Cette fois, c'est la bonne. Reporté à plusieurs reprises, le chantier de démolition du Passenger d'Arne Quinze a commencé ce lundi matin à Mons. Deux pelleteuses un brin xylophages se sont attaquées à l'œuvre monumentale qui a trôné durant près de six ans à la rue de Nimy.

Ce matin, alors que le Passenger rendait les armes, des passants s'arrêtaient pour observer le spectacle. L'œuvre aura laissé des avis contrastés. "C'était moche et ça a coûté cher. Je ne vais pas le regretter", souffle cette passante en coup de vent. Pour ce couple qui habite à deux rues du Passenger, sa disparition va laisser un grand vide. "On avait des doutes au départ, mais on trouve finalement que ça donnait bien. C'était aussi une belle attraction pour les touristes. Notre plus grand regret, c'est qu'il ne va pas rester une œuvre monumentale pour nous rappeler de Mons 2015. L'Atomium par exemple, inauguré pour l'exposition universelle de 1958, ne devait pas rester. C'est pourtant devenu un symbole de Bruxelles. J'imagine que c'était plus compliqué de durer avec cette structure en bois. Elle avait d'ailleurs déjà perdu ses couleurs."

De fait, le Passenger a été conçu dès le départ comme une œuvre éphémère. Trop éphémère même pour sa première version qui s'était effondrée en décembre 2014, un mois avant le lancement de Mons 2015. Arne Quinze avait alors construit un Passenger bis qui avait été inauguré quelques mois plus tard. À ses frais. Le prix de l'œuvre, estimé aux alentours de 400.000 euros, avait déjà fait grincer quelques dents dans la Cité du Doudou. Beaucoup trop cher pour certains qui auraient préféré voir cet argent investi pour les artistes locaux. Mais pour les responsables montois, cette œuvre monumentale d'un artiste mondialement reconnu devait jouer le rôle de locomotive. Elle allait attirer les visiteurs et leur permettre ensuite de découvrir les talents locaux, mis en lumière à travers des projets comme le Grand Huit. Et des visiteurs, il y en a eu pour Mons 2015. Plus de deux millions selon les chiffres officiels.

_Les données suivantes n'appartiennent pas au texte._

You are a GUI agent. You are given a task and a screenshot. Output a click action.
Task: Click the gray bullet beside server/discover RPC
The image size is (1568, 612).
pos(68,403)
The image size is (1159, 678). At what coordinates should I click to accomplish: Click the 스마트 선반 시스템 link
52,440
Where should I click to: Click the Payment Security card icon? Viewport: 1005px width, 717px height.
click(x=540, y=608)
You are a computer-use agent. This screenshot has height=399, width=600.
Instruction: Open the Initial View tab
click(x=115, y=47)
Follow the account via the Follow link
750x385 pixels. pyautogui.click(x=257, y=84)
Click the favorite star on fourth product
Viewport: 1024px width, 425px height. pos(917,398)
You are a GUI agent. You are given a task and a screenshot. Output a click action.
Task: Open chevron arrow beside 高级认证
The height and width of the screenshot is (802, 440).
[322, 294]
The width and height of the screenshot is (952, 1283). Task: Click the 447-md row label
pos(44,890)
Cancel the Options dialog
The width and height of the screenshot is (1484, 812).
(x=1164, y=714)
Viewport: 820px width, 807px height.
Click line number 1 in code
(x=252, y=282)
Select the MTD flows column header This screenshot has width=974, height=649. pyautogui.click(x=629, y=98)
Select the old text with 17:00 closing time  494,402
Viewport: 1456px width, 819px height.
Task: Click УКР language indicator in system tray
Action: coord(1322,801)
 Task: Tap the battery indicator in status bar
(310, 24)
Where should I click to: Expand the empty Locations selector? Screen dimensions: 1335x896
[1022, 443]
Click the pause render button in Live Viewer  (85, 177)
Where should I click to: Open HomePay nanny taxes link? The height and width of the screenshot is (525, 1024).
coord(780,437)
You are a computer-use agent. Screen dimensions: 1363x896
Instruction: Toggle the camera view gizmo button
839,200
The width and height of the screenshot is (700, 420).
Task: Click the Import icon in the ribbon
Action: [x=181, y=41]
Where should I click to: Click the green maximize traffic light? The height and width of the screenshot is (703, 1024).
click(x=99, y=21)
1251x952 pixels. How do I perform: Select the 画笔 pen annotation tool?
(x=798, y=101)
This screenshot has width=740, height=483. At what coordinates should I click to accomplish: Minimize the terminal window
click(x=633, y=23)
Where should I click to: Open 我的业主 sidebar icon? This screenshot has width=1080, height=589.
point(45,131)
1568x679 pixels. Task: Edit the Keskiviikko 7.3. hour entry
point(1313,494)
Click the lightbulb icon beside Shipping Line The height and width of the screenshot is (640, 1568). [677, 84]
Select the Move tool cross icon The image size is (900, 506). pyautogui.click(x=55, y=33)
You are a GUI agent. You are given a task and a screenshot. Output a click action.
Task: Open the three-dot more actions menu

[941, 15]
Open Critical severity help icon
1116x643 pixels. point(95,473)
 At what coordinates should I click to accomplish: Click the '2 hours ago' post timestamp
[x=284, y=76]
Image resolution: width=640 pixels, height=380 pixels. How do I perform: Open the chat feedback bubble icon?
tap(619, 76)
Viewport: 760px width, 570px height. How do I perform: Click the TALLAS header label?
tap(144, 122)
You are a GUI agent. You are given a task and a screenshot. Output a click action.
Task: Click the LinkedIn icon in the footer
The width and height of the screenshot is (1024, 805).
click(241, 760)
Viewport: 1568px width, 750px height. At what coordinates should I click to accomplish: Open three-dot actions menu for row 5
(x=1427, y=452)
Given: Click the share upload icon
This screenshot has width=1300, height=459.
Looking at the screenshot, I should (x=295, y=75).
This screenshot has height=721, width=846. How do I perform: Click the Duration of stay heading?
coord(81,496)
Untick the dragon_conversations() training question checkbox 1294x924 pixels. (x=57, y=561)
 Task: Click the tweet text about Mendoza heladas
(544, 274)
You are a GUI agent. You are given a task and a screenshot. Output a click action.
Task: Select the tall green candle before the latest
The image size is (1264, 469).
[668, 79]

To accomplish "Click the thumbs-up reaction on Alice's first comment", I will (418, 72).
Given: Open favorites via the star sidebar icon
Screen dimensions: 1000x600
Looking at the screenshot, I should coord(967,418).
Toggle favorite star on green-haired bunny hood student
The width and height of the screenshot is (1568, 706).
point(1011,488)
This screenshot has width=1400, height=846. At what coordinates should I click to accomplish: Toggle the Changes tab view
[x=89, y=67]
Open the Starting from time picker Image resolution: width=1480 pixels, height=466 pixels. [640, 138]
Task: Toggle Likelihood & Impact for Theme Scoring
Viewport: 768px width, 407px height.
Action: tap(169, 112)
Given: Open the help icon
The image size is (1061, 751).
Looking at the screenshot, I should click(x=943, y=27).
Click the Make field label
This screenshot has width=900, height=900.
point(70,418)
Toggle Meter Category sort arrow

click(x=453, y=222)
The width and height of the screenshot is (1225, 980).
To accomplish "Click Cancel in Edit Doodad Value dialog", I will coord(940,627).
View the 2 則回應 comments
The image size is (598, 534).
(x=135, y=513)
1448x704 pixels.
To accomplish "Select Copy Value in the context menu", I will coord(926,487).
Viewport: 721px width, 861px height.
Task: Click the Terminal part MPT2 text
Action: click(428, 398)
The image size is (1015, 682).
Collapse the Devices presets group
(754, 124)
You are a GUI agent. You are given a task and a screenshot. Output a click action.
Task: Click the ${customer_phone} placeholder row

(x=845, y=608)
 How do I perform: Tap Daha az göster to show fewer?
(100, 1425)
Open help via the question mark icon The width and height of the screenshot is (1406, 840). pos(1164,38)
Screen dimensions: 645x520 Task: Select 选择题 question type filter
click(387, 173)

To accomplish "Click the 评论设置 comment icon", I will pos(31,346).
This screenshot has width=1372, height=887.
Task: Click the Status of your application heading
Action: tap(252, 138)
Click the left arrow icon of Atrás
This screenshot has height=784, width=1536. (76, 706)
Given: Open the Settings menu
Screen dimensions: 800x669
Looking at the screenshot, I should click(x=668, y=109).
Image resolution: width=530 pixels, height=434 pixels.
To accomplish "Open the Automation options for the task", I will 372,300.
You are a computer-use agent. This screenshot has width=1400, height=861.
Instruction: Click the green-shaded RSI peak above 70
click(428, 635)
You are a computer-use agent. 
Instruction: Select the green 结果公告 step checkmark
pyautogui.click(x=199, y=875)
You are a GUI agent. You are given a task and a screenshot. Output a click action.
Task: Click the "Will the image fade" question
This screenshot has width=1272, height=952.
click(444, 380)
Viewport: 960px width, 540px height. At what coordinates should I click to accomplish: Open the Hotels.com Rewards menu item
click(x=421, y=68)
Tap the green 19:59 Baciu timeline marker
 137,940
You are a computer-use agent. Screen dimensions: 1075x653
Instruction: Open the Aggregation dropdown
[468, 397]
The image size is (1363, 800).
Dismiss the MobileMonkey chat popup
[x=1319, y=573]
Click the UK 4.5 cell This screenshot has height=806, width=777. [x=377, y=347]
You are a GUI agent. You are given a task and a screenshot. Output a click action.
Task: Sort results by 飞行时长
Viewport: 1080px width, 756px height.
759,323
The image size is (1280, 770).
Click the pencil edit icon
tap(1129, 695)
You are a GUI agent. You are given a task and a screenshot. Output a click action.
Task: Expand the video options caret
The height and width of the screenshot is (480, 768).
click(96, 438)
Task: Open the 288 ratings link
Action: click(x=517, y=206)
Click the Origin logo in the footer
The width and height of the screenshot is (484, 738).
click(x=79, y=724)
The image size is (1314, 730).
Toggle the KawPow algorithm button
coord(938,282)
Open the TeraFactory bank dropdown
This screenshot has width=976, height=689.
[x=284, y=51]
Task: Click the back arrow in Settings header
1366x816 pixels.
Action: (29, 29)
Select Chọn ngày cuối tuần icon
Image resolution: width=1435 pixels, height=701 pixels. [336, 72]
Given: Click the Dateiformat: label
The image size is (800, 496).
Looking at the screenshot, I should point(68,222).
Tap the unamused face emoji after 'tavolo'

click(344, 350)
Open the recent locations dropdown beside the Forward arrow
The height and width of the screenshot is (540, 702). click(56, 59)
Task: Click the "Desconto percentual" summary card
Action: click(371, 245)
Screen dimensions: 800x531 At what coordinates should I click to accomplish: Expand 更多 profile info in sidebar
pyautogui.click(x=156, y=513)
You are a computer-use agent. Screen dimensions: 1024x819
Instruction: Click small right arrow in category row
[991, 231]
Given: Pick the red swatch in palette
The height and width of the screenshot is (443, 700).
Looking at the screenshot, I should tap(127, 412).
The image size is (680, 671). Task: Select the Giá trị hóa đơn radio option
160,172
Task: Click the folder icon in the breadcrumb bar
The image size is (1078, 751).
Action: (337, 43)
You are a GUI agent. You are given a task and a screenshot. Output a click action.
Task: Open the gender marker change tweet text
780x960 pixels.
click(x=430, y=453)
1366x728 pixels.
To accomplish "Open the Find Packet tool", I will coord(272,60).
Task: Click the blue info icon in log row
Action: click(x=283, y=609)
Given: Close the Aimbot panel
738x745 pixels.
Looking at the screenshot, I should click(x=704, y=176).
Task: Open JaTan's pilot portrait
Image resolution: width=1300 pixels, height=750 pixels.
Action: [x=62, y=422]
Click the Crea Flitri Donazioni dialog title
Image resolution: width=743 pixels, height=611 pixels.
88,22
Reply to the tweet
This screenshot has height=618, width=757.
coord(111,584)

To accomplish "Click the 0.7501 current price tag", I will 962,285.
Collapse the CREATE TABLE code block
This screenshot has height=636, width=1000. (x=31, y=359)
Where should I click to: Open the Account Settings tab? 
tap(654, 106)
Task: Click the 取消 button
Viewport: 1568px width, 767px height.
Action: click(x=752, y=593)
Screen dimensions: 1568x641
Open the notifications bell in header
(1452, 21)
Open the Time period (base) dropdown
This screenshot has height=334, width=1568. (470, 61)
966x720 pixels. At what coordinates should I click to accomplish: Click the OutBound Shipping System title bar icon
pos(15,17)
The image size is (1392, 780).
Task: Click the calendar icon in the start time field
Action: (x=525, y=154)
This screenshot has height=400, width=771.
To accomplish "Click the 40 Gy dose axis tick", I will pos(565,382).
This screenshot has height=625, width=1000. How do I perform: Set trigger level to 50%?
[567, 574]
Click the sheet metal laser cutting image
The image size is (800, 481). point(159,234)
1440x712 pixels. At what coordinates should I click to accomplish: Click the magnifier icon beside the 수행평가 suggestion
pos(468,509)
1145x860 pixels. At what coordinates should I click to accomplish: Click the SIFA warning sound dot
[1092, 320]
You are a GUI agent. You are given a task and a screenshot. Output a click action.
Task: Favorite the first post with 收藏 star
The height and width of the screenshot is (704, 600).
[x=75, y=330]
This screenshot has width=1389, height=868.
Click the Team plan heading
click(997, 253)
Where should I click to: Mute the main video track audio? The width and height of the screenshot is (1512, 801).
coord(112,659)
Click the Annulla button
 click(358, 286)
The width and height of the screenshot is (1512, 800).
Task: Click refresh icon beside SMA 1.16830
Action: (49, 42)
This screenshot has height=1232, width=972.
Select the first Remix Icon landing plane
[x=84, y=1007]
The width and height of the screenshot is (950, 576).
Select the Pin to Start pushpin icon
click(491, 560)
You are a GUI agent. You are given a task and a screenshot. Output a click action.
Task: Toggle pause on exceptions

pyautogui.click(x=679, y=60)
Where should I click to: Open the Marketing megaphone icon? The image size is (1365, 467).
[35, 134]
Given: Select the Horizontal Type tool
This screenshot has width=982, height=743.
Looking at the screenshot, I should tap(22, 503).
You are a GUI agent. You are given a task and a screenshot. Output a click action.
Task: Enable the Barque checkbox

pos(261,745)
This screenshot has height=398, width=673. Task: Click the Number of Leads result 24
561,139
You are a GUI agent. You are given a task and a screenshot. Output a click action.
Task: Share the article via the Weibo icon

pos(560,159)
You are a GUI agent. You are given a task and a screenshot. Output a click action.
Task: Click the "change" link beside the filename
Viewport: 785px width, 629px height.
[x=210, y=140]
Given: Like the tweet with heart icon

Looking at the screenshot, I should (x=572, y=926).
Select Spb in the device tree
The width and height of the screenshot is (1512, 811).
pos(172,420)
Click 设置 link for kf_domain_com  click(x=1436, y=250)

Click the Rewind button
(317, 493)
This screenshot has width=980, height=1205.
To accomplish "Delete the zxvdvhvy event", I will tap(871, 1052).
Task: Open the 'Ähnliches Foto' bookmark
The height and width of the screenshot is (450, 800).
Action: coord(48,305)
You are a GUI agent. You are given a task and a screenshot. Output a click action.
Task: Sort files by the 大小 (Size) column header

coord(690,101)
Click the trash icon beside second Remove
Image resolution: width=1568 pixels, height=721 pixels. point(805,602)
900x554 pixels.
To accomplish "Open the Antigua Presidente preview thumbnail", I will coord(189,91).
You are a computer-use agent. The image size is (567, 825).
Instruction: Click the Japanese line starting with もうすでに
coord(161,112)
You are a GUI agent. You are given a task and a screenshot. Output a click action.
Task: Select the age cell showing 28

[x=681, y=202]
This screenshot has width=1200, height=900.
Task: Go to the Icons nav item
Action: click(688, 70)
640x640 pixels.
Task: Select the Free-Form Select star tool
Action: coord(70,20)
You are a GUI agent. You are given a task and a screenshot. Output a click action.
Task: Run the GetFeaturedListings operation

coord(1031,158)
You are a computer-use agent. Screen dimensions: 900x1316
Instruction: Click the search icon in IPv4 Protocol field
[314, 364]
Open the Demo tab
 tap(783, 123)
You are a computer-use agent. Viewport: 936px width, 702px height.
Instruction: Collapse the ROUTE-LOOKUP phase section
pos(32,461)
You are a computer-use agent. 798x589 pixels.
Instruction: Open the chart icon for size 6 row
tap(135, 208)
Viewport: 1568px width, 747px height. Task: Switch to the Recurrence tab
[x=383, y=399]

Pour cette avocate qui prend sa pause devant le palais de justice en observant à peine le spectacle de la démolition, le Passenger ne va pas manquer. "Nous allons retrouver de la lumière dans le palais. On s'était rendu compte de l'ombre que ça portait lorsque la première structure s'était effondrée. Donc, pas de grand regret de mon côté. À part peut-être pour les grands blocs de béton qui fixaient les pieds. On avait pris l'habitude de s'y asseoir. Ce serait bien qu'on installe des bancs à la place et qu'on prenne soin des arbres qui sont censés pousser."

Laisser un vide qui invite à se réapproprier l'espace public, c'est justement l'un des objectifs d'Arne Quinze. Il n'était pas présent à Mons ce lundi matin. Mais il nous a confié ses impressions sur le démontage du Passenger. "Je ne garde que les bons souvenirs comme le travail avec l'équipe de montage ou l'accueil des Montois", réagit Arne Quinze. "Ça fait un petit pincement au cœur. Mais le vide que ça va laisser est aussi important que l'œuvre elle-même. J'espère qu'il va inciter les gens à réfléchir à comment aménager l'espace public. Il n'y avait rien à cet endroit quand on a créé le Passenger. Ça va se voir encore plus maintenant."

Si le Passenger tire sa révérence, Arne Quinze, lui, n'en a pas fini avec Mons. Le BAM lui consacre une exposition du 29 mai au 29 août. "Ce sera la première grande rétrospective de mon travail qui s'étend sur plus de 25 ans. Pour la préparer, nous avons un peu redécouvert tout ce que nous avions fait dans le monde. C'était curieux de voyager dans moi-même. Il y aura des maquettes, des études, des peintures. Mais aussi trois grandes sculptures en aluminium sur la Grand-Place."